Renin inhibition represents an alternative to angiotensin-converting Enzyme (ACE) inhibition for pharmacologic interruption of the renin-angiotensin system. In addition to inhibiting the formation of angiotensin II, ACE inhibitors also inhibit the degradation of kinin and result in accumulation of powerful renal vasodilator prostaglandins and bradykinin. We were therefore surprised by the large renal vasodilator response achieved with the Renin Inhibitor enalkiren, because substrate-specific Renin inhibitors reduce the formation of angiotensin II without affecting other vasodilator mechanisms.
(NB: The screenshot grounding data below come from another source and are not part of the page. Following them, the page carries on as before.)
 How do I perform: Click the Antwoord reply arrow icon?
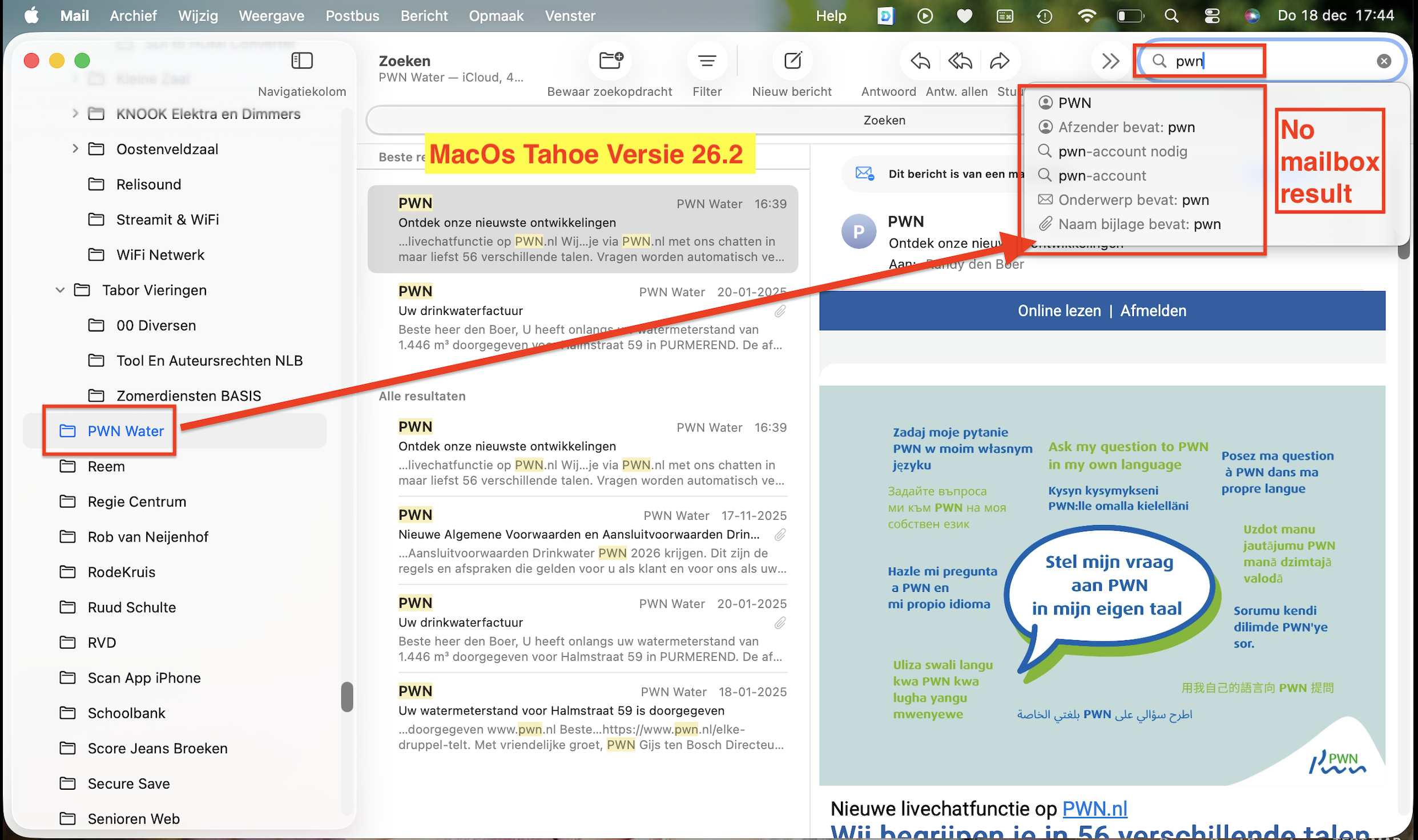(920, 60)
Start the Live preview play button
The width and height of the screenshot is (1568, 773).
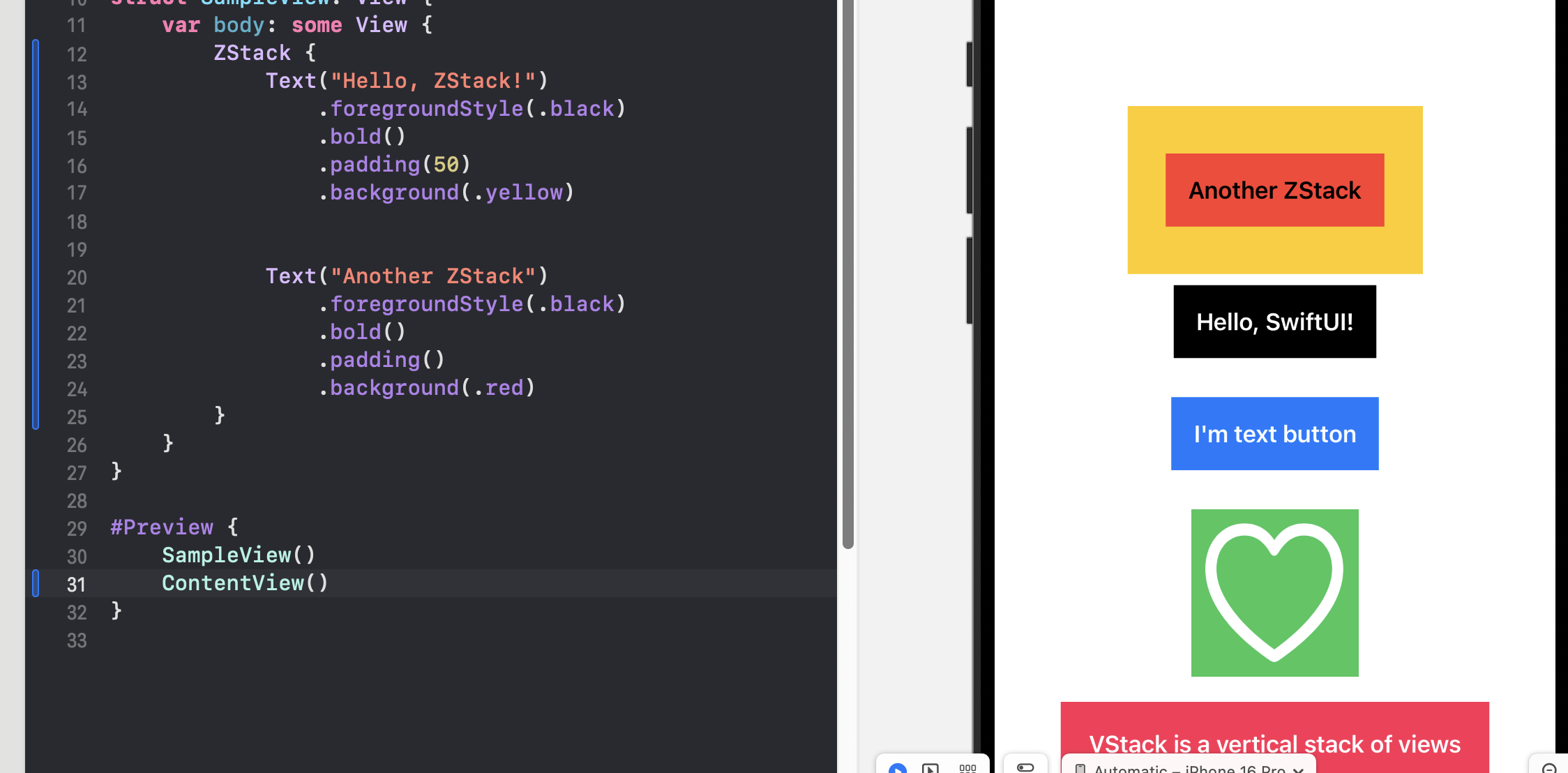(898, 767)
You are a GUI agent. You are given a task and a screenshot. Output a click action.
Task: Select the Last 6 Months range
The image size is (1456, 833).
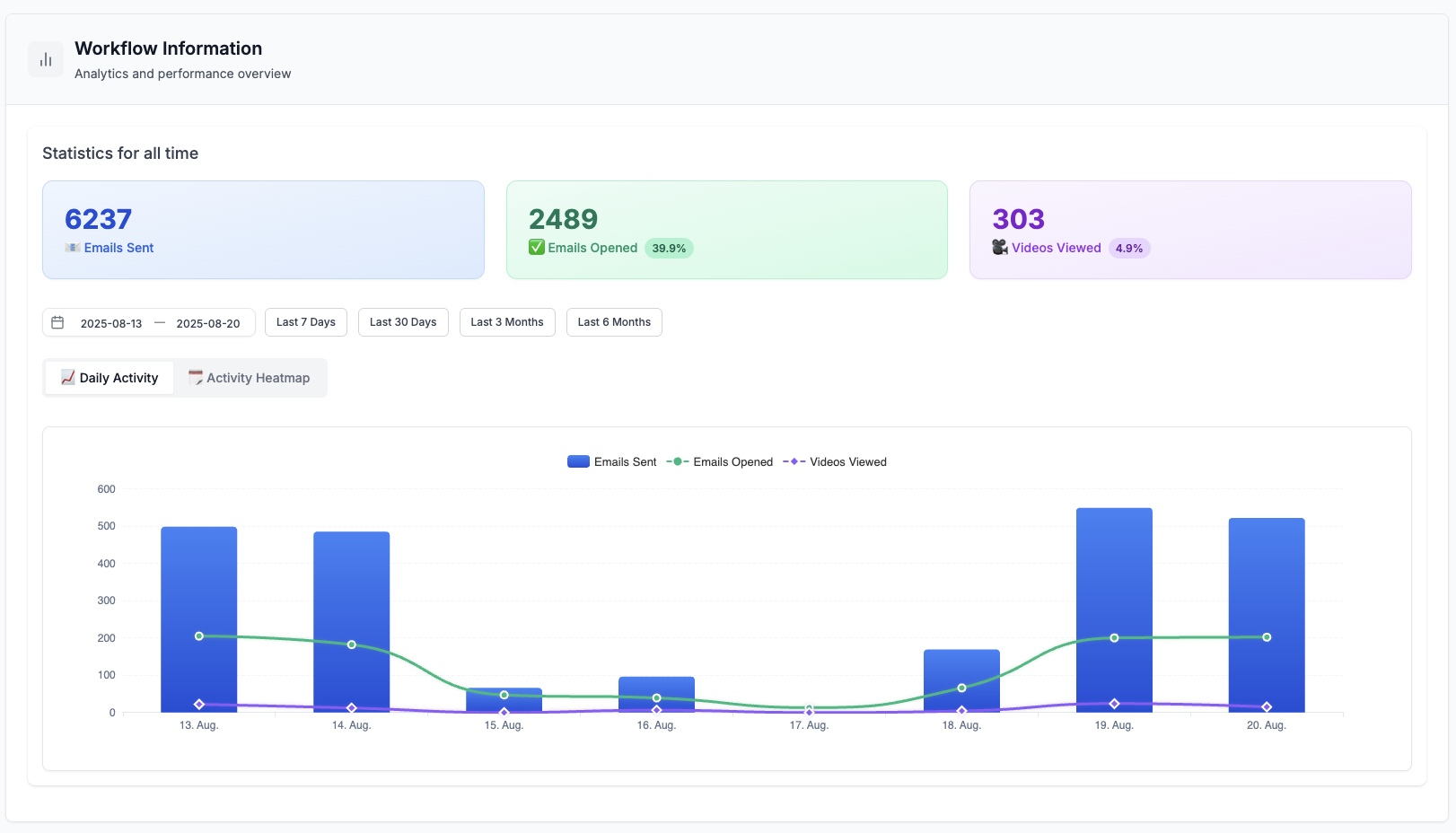click(x=613, y=321)
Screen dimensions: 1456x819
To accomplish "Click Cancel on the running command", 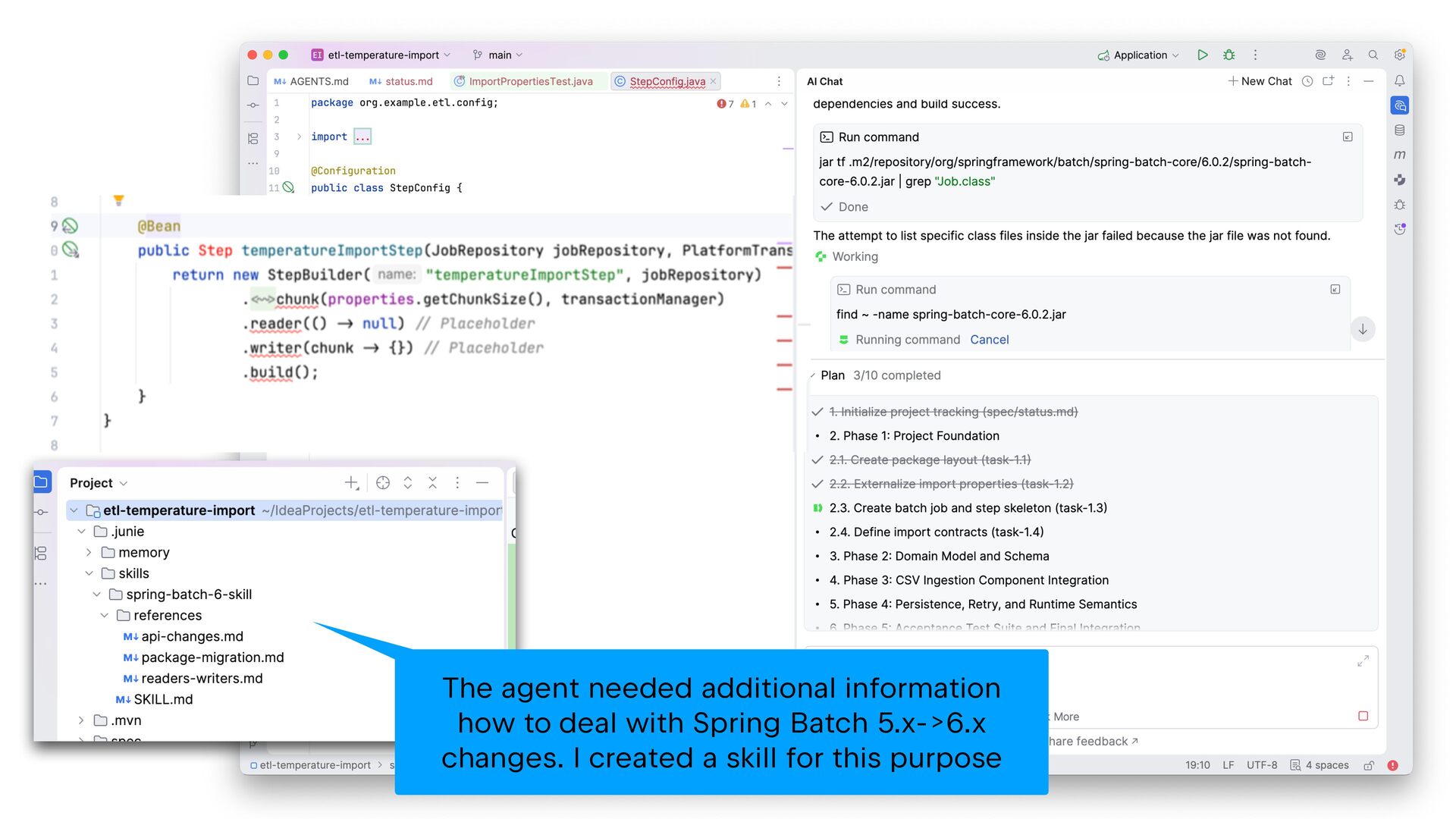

To determine whether previous findings were reflective of the Renin Inhibitor class, we studied 12 healthy men on a sodium-restricted diet, each of whom received two or three escalating oral doses of zankiren, a new agent. Plasma Renin activity decreased with the smallest dose (5 mg), and this effect was sustained. The increase in renal plasma flow was clearly related to dose (r = 0.86, F = 9.67), reaching a maximum of 134 +/- 26 ml/min/1.73 m2 at 250 mg, the highest dose. Renin inhibition exerts a remarkable renal vasodilator action, perhaps reflecting the lipophilicity of the agents developed to date, an action that may have clinical implications for the prevention of renal injury in patients at risk.